== Exercise inputs ==
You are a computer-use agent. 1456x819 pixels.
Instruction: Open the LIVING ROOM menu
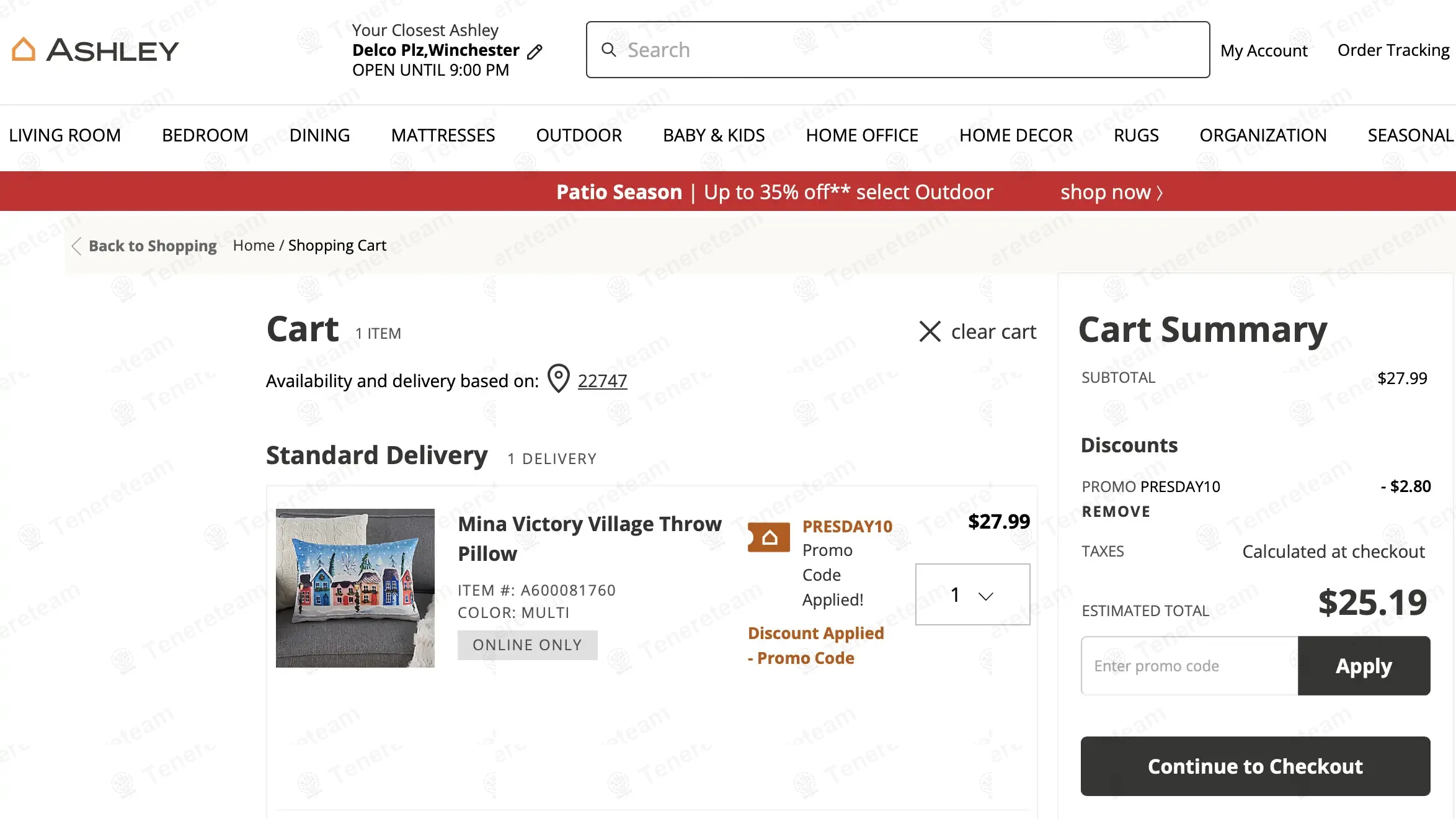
===
== Exercise inputs ==
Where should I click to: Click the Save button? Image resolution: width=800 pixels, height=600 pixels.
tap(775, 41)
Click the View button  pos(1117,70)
===
### Goal of the exercise
Please transcribe exactly the lines above from the line that has "You are a computer-use" up to and including the line that has "Instruction: Open the LIVING ROOM menu"; no other line belongs in the answer.

### Response to the task
You are a computer-use agent. 1456x819 pixels.
Instruction: Open the LIVING ROOM menu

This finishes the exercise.